When I returned from Fort Collins at lunchtime, the bird, who I have a deep desire to name "Stella," and I don't know why, was perched on one of two broomsticks that ran through the bars of the cage, sitting under the canopy of a beach towel over top of the cage. She had only the plastic bowl that once held softened cat food kibble in the cage with her. Being the person that I am, I immediately started bringing things to her. I brought the bread pan full of water I'd tried to offer her when she first arrived. I googled suggestions for snacks, and then brought her some Manchego cheese, sunflower seeds, and blueberries. The blueberries were her favorite. I kept popping outside, checking on her, chasing off the dogs who were determined not to let her out of their sight. I sat in a chair and talked to her about ten different times, for a few minutes each. I promised her that if she could just remember how to fly, she was welcome to go back to being a wild bird. But each time that she attempted to jump between the perches, and flailed backwards, landing in her own poo, I was forced to accept that she may need more time to get her act together. Whatever happened to her, if it was a single event, seems to have broken or removed the longest of her tailfeathers. They are unusually short, and we are coming to suspect that this is the reason she has no balance when she tries to fly. Also, either from "The Event" or from the subsequent thrashing in the trees and cage, her left wing sags just a little bit from where it seems it should be. She doesn't act like she is in acute distress, like it's freshly dislocated and causing her pain. But then again, she doesn't seem to be able to lift her body in flight.
Many times in our lives together, the Mr has rescued animals and then disappeared for weeks or months.

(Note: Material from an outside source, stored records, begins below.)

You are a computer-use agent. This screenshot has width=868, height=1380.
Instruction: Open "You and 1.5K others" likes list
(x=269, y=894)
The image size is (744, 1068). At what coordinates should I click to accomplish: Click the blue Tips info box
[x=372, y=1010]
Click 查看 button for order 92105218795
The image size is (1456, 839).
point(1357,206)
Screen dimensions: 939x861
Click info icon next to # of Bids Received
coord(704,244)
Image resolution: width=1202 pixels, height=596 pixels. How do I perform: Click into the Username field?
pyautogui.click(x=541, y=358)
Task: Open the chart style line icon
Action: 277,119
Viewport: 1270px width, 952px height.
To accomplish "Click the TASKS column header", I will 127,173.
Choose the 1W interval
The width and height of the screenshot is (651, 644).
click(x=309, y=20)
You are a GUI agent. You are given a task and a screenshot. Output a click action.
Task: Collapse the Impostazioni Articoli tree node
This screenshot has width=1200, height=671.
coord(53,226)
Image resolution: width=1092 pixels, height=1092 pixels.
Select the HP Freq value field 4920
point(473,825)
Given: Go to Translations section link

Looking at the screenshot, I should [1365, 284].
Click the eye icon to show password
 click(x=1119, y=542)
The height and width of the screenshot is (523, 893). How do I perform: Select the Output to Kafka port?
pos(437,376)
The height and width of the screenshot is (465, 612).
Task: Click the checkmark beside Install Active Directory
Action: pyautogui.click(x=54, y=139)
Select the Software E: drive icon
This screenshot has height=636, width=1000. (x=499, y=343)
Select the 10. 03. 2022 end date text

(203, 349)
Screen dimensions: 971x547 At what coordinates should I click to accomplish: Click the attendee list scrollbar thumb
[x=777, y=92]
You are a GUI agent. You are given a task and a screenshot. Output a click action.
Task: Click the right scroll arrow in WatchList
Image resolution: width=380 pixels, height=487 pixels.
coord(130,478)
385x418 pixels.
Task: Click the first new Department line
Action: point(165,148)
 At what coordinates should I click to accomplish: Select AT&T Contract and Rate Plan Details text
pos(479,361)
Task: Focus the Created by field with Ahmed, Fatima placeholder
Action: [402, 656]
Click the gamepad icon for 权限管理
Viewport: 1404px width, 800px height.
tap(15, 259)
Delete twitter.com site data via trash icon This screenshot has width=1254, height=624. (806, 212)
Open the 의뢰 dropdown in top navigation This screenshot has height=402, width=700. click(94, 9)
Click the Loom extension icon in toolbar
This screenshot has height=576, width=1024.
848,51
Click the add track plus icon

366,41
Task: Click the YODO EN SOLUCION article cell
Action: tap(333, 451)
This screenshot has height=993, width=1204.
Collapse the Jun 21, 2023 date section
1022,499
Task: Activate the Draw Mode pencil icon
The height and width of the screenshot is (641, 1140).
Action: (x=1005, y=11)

I've been left to care for the temporary or permanent additions to our family in his absence. I'm thinking of Lazarus the puppy (who was "the dead one" from the neighbor's surprise litter, born on tax day 1997). Of Torden the kitten (who came into the house from the back yard when lightning struck the house across the street from our back yard neighbor, although it was a few months later before I was left alone with him for several months). Of Edmond the baby squirrel (who lived one short week under my inexpert care -- I still regret not figuring him out sooner). Of Accidental Agnes the Adventurous Anole (for whom I had to learn how to handle feeder crickets and to remember to water her every single day, which was a challenge for my lupus-brain). Or of Leno the fledgling blue jay (although, thankfully, that time Mr S-P was home, just working long hours). The man is due to go away for two weeks on the trip we knew he was taking when he came back to this house last fall. I have no idea what I'm going to do if Stella hasn't remembered how to bird by then. I do not want to keep her as a captive. I would much prefer if she could live like a wild creature in the Park.